**EXTRACT PROVIDED**
The kidney disease team at UC San Diego Health is actively involved in advancing research in acute kidney injury to define the genetic basis of ongoing drug-induced kidney injury and uncover genetic factors that may help with early detection.
About Acute Kidney Injury
Acute kidney injury (AKI) is a sudden loss of kidney function (less than two days). It can lead to increased risk of illness and death.
The rate of AKI has increased in recent years. This is a result of more people having risk factors that predispose them to AKI — which includes older age, hypertension, obesity and diabetes. Each year, acute kidney injury affects 1.2 million hospitalized patients and two-thirds of people in intensive care units.
Roughly 30 percent of patients with AKI never fully recover their kidney function. This has led to an increase in cases of
chronic kidney disease.
Causes of Acute Kidney Injury
Acute kidney injury can result from:
- Kidney damage
Examples of direct damage to kidneys that can lead to AKI include sepsis, scleroderma, acute glomerulonephritis, vasculitis and multiple myeloma.
- Obstruction in the urinary tract
Urinary tract blockages can be caused by kidney stones, an enlarged prostate, blood clots in the urinary tract, or cancer of the bladder, cervix or prostate.
- Reduced blood flow to the kidneys
Decreased blood flow can result from severe allergic reactions, major surgery, heart attack, low blood pressure, organ failure, or use of NSAIDS (e.g., ibuprofen).
If you have acute kidney injury, you may notice any of the following symptoms:
- Decreased appetite
- Bloody stools
- Hand tremor
- Changes in urination
- Breath odor (metallic taste)
- Mood changes
- Swelling (usually in ankles, feet and legs)

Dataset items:
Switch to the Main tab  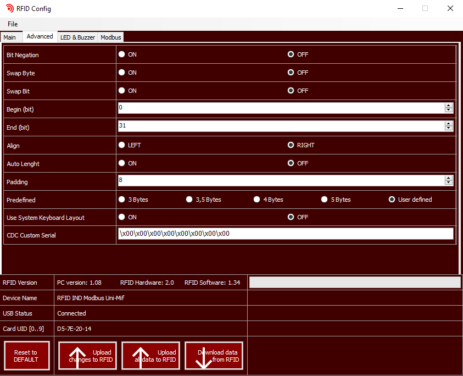(10, 37)
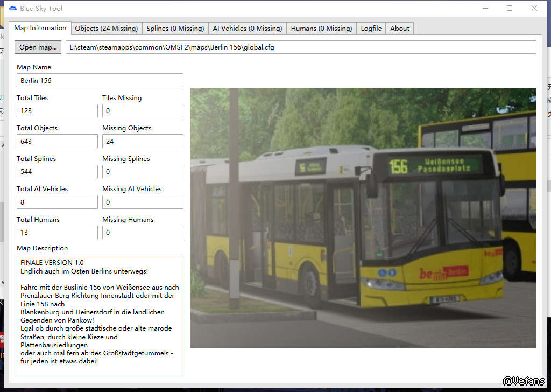Click the global.cfg file path field
This screenshot has width=551, height=392.
301,47
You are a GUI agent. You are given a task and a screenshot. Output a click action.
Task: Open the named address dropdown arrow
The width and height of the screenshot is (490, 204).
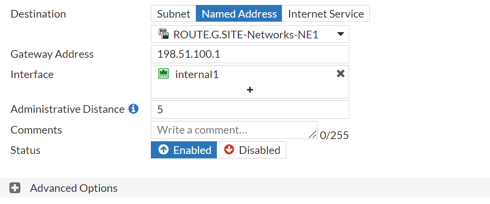point(341,34)
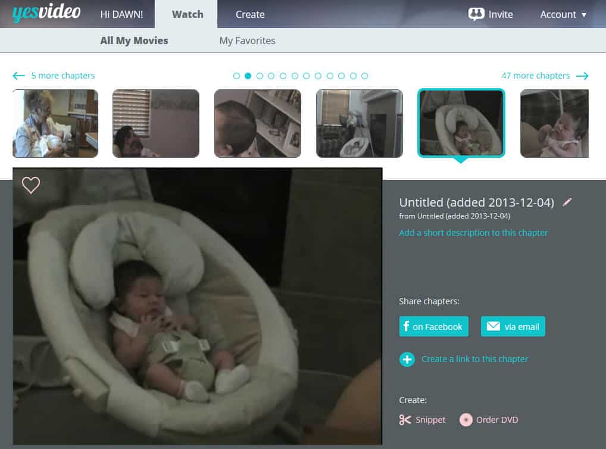Select the first pagination dot
Screen dimensions: 606x449
click(x=236, y=76)
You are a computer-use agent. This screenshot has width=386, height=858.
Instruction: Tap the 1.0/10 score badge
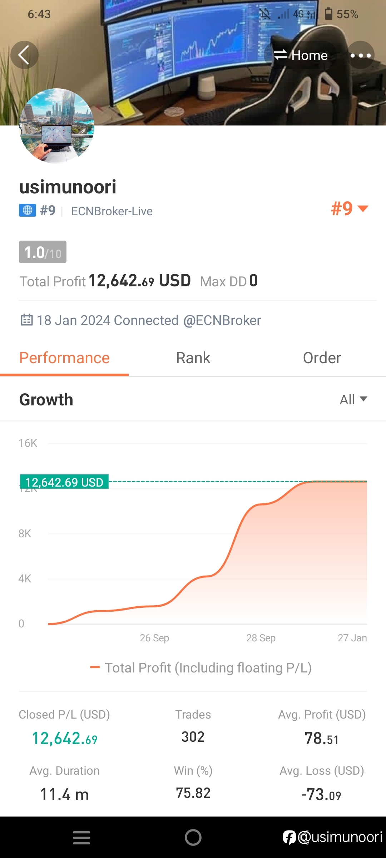[43, 252]
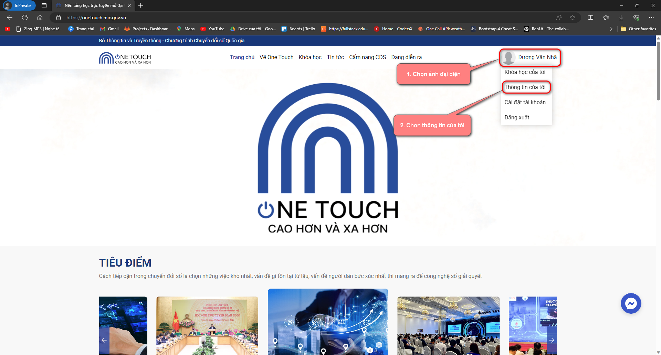The height and width of the screenshot is (355, 661).
Task: Click the Messenger chat bubble icon
Action: point(631,303)
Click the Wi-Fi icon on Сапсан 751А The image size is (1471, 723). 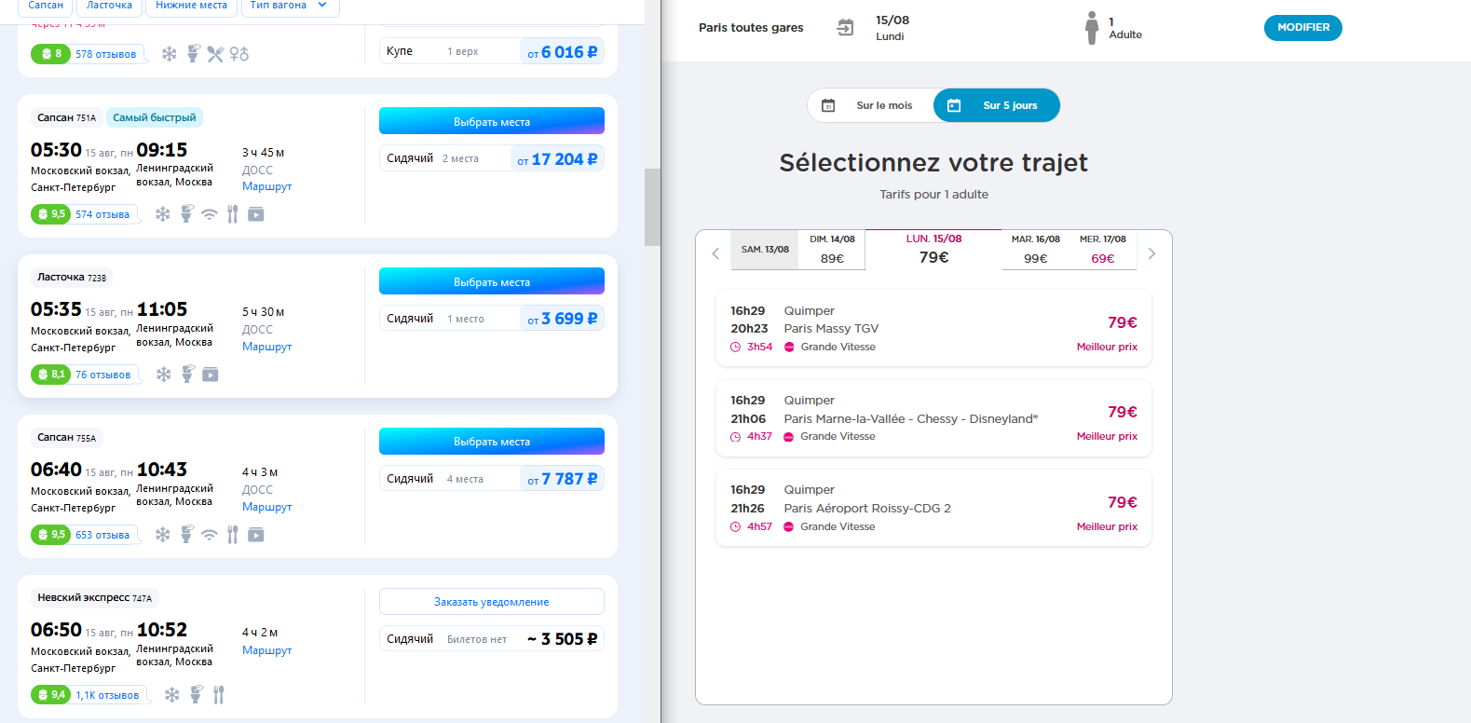tap(209, 214)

**TASK DIRECTIONS**
Answer these questions from the acute kidney injury page:
1. What percentage of patients with acute kidney injury never fully recover their kidney function?
2. Which drug does the page name as an example of an NSAID?
3. Where does swelling usually occur?

**RESULT OF THIS EXERCISE**
1. Roughly 30 percent.
2. Ibuprofen.
3. In the ankles, feet and legs.